Scene change: enter random thunderstorm.
The first old guy is back, typing on his typewriter again. There's no pod chair in the house anymore, only someone wearing little to nothing and lifting weights. Bummer, i liked that chair.
told you this was a wierd movie. Oh, the old man is in a wheelchair now. will the old guy reconise Alex? Yes, but only because he was in the papers because of this treatment, not because of when he came in with his friends before and raped his trophy wife. LOL, old guy is suckin ghis thumb now. He has a new tpyewriter though, his old one was huge!!
The old guy is having spasms now.
He old guy just said "try the wine," didn't they say that in porates of the carribean? when the girl (whose name I forget) is on the boat with barbossa and he's feeding her and when he says "and the apple" she freezes, drops her chicken and sais "its poisoned?!" Remember? I do.
oh, we just leaned that the old guys wife died from an STD and that he uses the buff guy to carry him and his wheelchair down the stairs. I don;t understand why he would have stairs if he's in a wheelchair. surely they would install ramps.Oh, these people just came over, there are just enough chairs...
He can't listen to beightoven's ninth symphony anymore because of the treatment. I don't know why. ...He just passed out. it was a plot! The old man did something and now they're playing the ninth. He's burping and dry heaving again. The old man is smiling and being creepy. his eyes are rolling back into his head.
Alex just jumped out the window and killed himself.
Never mind.
he's in an almost full body cast; he didn't die. He's in the hospital and there's his bed and another bed beside him covered by a curtain. suddenly, the curtain flies open and the nurse runs out with her top off, the doctor behind her. i wonder what they were doing...

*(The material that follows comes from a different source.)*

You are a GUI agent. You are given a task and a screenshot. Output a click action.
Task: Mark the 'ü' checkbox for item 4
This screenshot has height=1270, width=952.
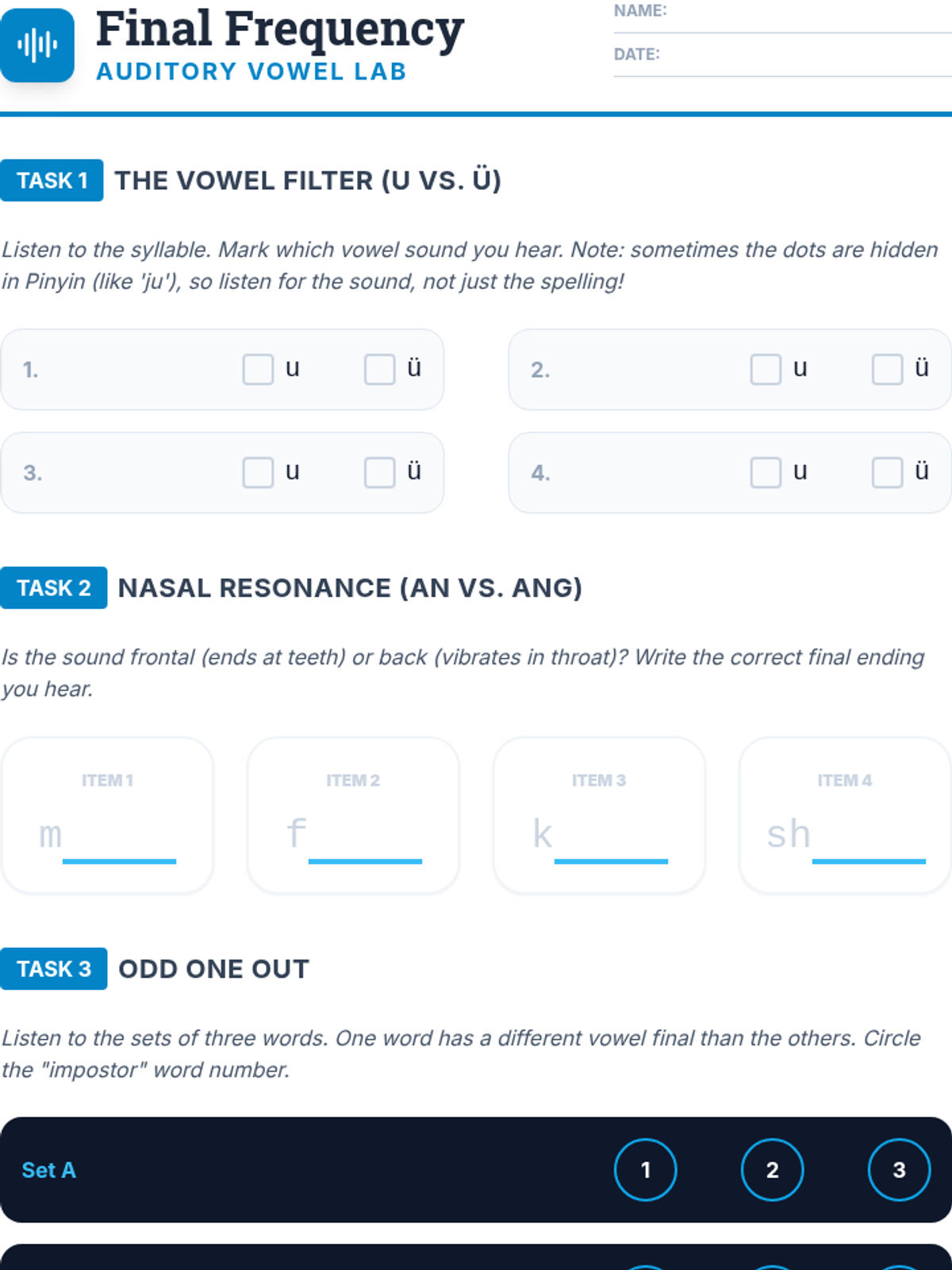click(887, 472)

his mother has a purple fro again. His parents are apologising to him now. his new doctor has blue hair. Nope, it's purple. Sorry.
I seriously think that if i ever reread this, I'm going to think I was hi (high) while writing this. it's soooo weird.
Seven minutes left. not much is happening, I'm going to finish soon. Margaret wants to read this. Hi Marg!
all in all, it was a good movie. I wouldn't watch it again. I bet if you were drunk, it would make total sence or somethinng. Oh well, that's it for now.

i'll write more soon
dan

Mood: Weird -  this is the weirdest movie I've ever seen.
Location: Carl's pad - It's sweet. Pretty chill.
Thoughts: none - i've lost all powers of observation after watching this movie.